> [Your instructions]:
List each line of the entries below that contains the word "width".

(Word and item position data)
::::::::

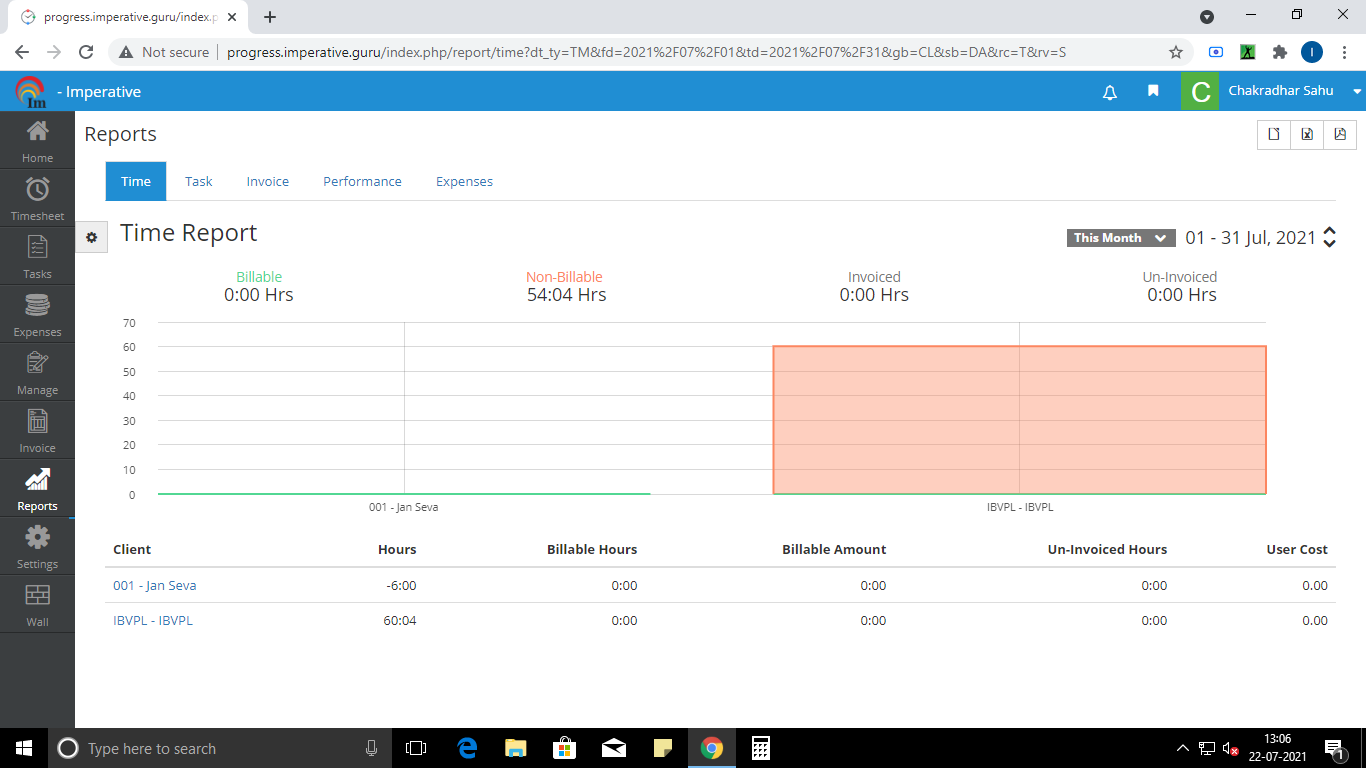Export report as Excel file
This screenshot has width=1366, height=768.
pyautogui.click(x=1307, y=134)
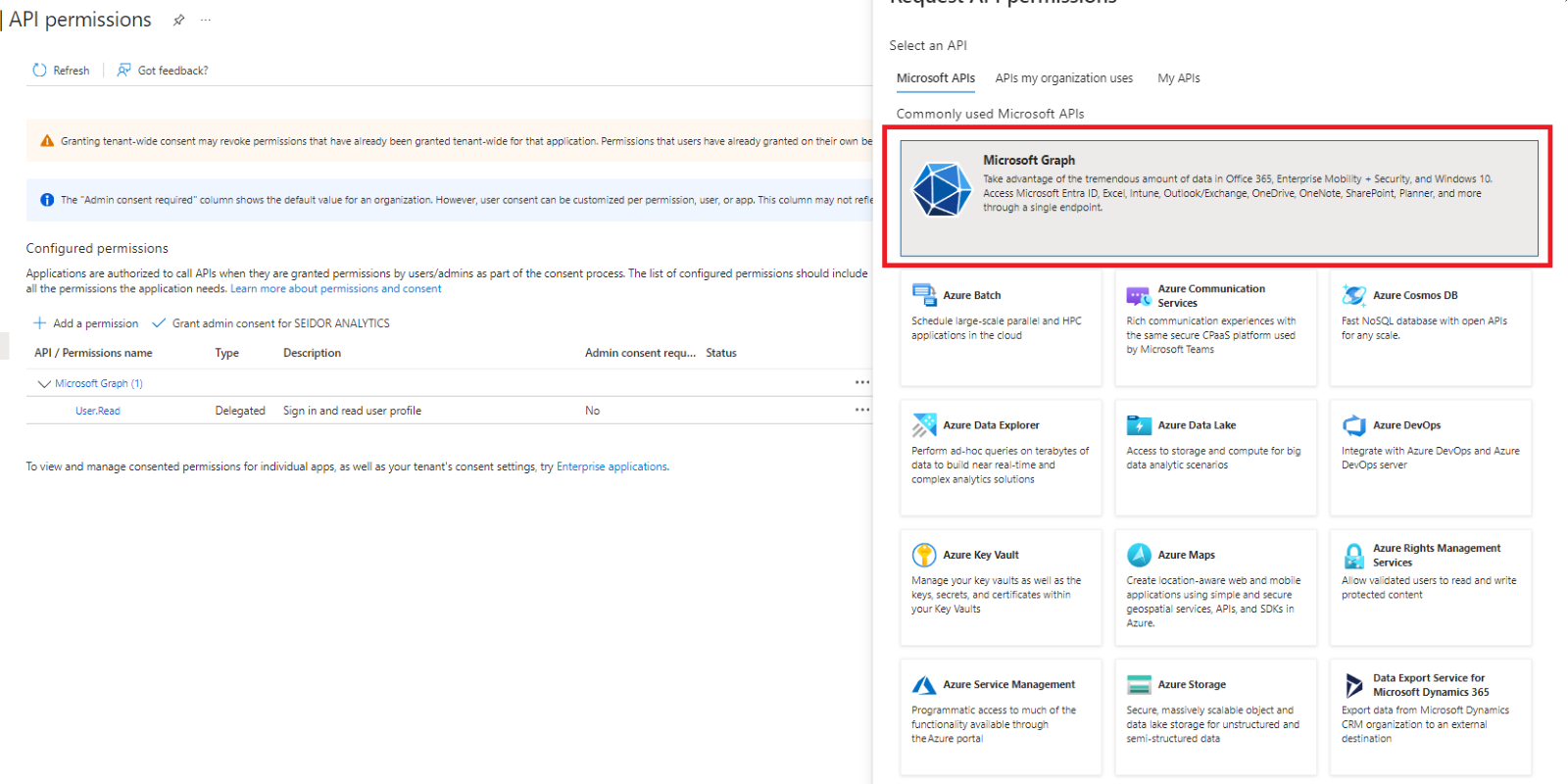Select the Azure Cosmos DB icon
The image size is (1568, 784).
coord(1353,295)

::::::::

> [Exercise response]:
This screenshot has width=1366, height=768.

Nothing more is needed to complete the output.